Stored items:
· · · · · · ·
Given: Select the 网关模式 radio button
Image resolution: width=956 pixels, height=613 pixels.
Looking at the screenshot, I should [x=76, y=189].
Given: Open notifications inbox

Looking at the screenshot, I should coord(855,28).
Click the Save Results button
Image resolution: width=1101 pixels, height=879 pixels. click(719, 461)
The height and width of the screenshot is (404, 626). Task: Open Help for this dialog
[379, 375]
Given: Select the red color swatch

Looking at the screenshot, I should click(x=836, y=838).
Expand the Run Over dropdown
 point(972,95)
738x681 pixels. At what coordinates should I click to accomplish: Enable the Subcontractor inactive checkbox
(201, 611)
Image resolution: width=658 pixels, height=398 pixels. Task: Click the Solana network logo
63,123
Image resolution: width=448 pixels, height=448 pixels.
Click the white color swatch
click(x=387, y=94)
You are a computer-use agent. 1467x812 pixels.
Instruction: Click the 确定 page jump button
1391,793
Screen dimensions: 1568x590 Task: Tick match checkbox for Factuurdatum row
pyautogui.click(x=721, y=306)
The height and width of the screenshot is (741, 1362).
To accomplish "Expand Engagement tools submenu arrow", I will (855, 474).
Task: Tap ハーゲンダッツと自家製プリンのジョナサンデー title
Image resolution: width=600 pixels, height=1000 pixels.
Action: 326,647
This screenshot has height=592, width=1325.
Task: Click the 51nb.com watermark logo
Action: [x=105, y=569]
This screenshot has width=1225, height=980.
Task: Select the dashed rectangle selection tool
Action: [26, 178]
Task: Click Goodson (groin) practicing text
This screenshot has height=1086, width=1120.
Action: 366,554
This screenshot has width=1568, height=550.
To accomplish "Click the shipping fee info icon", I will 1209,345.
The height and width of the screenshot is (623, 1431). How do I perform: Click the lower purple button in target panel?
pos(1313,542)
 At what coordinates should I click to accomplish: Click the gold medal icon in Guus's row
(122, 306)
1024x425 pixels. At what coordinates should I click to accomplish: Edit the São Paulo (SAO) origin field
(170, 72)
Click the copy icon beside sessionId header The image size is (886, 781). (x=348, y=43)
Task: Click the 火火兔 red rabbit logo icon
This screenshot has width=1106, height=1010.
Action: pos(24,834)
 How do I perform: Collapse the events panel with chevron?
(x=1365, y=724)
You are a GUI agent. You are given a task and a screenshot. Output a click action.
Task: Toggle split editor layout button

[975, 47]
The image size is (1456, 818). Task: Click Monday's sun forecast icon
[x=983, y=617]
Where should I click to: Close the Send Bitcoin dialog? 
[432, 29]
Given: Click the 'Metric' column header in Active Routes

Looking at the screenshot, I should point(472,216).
· · · · · · ·
_Try it_: All lines of the data above must be returned exactly.

_Response to this task_:
Given: Select the 网关模式 radio button
Image resolution: width=956 pixels, height=613 pixels.
Looking at the screenshot, I should [x=76, y=189].
Given: Open notifications inbox

Looking at the screenshot, I should coord(855,28).
Click the Save Results button
Image resolution: width=1101 pixels, height=879 pixels. click(719, 461)
The height and width of the screenshot is (404, 626). Task: Open Help for this dialog
[379, 375]
Given: Select the red color swatch

Looking at the screenshot, I should click(x=836, y=838).
Expand the Run Over dropdown
 point(972,95)
738x681 pixels. At what coordinates should I click to accomplish: Enable the Subcontractor inactive checkbox
(201, 611)
Image resolution: width=658 pixels, height=398 pixels. Task: Click the Solana network logo
63,123
Image resolution: width=448 pixels, height=448 pixels.
Click the white color swatch
click(x=387, y=94)
You are a computer-use agent. 1467x812 pixels.
Instruction: Click the 确定 page jump button
1391,793
Screen dimensions: 1568x590 Task: Tick match checkbox for Factuurdatum row
pyautogui.click(x=721, y=306)
The height and width of the screenshot is (741, 1362).
To accomplish "Expand Engagement tools submenu arrow", I will (855, 474).
Task: Tap ハーゲンダッツと自家製プリンのジョナサンデー title
Image resolution: width=600 pixels, height=1000 pixels.
Action: 326,647
This screenshot has height=592, width=1325.
Task: Click the 51nb.com watermark logo
Action: [x=105, y=569]
This screenshot has width=1225, height=980.
Task: Select the dashed rectangle selection tool
Action: [26, 178]
Task: Click Goodson (groin) practicing text
This screenshot has height=1086, width=1120.
Action: 366,554
This screenshot has width=1568, height=550.
To accomplish "Click the shipping fee info icon", I will 1209,345.
The height and width of the screenshot is (623, 1431). How do I perform: Click the lower purple button in target panel?
pos(1313,542)
 At what coordinates should I click to accomplish: Click the gold medal icon in Guus's row
(122, 306)
1024x425 pixels. At what coordinates should I click to accomplish: Edit the São Paulo (SAO) origin field
(170, 72)
Click the copy icon beside sessionId header The image size is (886, 781). (x=348, y=43)
Task: Click the 火火兔 red rabbit logo icon
This screenshot has width=1106, height=1010.
Action: pos(24,834)
 How do I perform: Collapse the events panel with chevron?
(x=1365, y=724)
You are a GUI agent. You are given a task and a screenshot. Output a click action.
Task: Toggle split editor layout button

[975, 47]
The image size is (1456, 818). Task: Click Monday's sun forecast icon
[x=983, y=617]
Where should I click to: Close the Send Bitcoin dialog? 
[432, 29]
Given: Click the 'Metric' column header in Active Routes

Looking at the screenshot, I should point(472,216).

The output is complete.